Midway through my freshman year, I remember noticing how my academic processing speed was slower and I kept zoning out of class. This was unusual for me, so I was referred to different medical professionals, but we could not find an answer. I had to work a lot harder in school, which honestly came as a slap in the face, especially since I could do almost everything with ease up until that point.
These zoning out and staring spells worsened and intensified my sophomore year when I faced some serious injuries. I experienced multiple concussions and a broken nose. I continued to visit doctors but still had no definitive answer as to what was causing my neurological issues. My injuries made school even harder for me, but that only made me more academically driven.
As a result of my brain abnormalities, my career interests seemed to be leaning toward neuroscience and pediatric neurology. I even went to a neuroscience camp at the University of Colorado. This career pathway would allow me to research and investigate my own issues. I also wanted to go into neurology to be a “hero” to other families so that they would not have to experience the uncertainty that I went through.
It was not until the week before my senior year of high school began that I finally got a diagnosis for my zoning and staring spells. After having what appeared to be a seizure episode, a pediatric neurologist ran a 24-hour EEG test. Although I felt fine and did not notice myself having any spells during that time frame, I showed seizure activity and brain abnormalities during the test. I was finally diagnosed with epilepsy. After more than two years of frustration and wondering what was wrong, I was so thankful to have an answer.
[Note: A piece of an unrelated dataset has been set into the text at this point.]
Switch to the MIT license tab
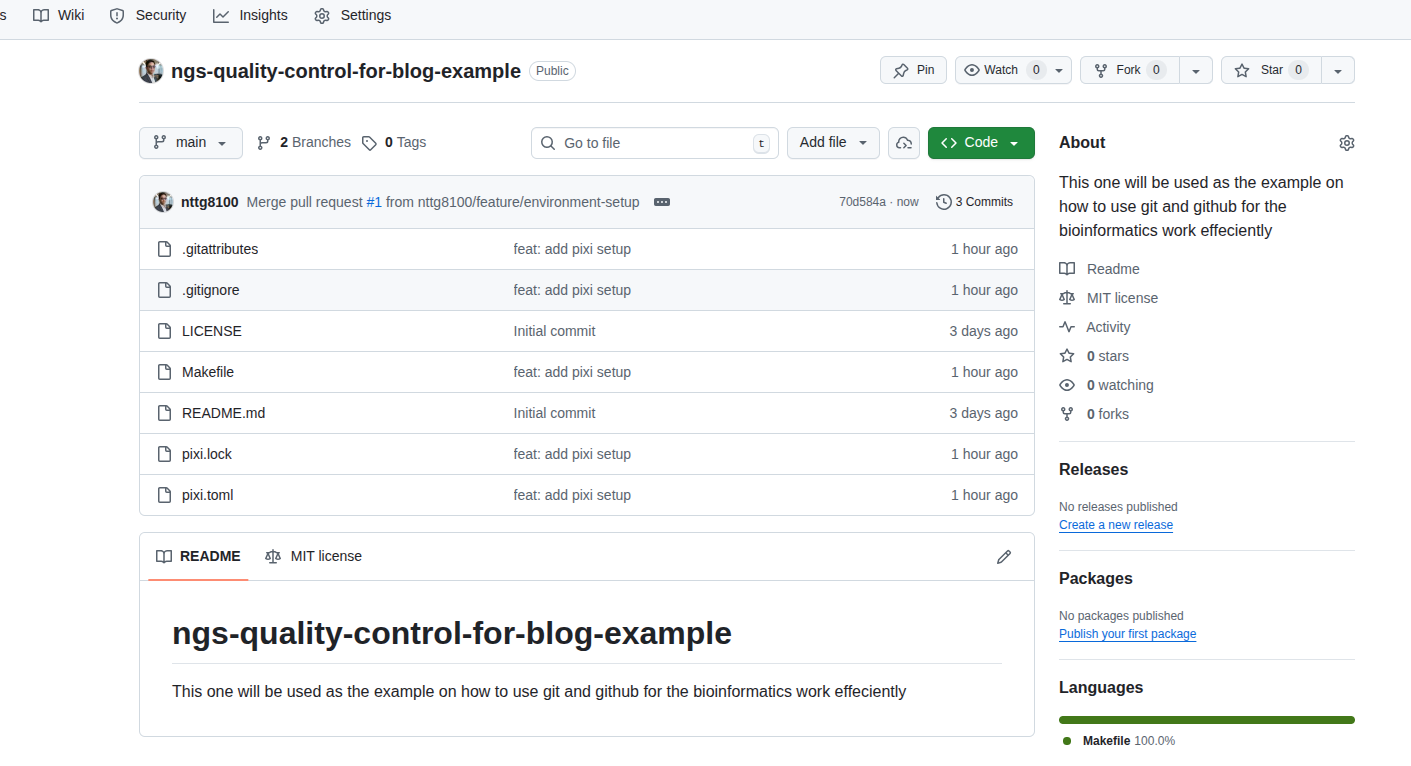The height and width of the screenshot is (766, 1411). tap(314, 556)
Five years later, there are still many obstacles to deal with. Doctors' appointments, school accommodations, and driving restrictions have all impacted my teenage years. There is a lot more to epilepsy than just seizures, and many people don't realize this. The recovery, mental health struggles, and effects on family and friends are all aspects of epilepsy that I deal with as well.
I try to keep a positive, lighthearted attitude about my epilepsy journey. I am grateful to my doctors, family, and friends who have supported me and helped me along the way.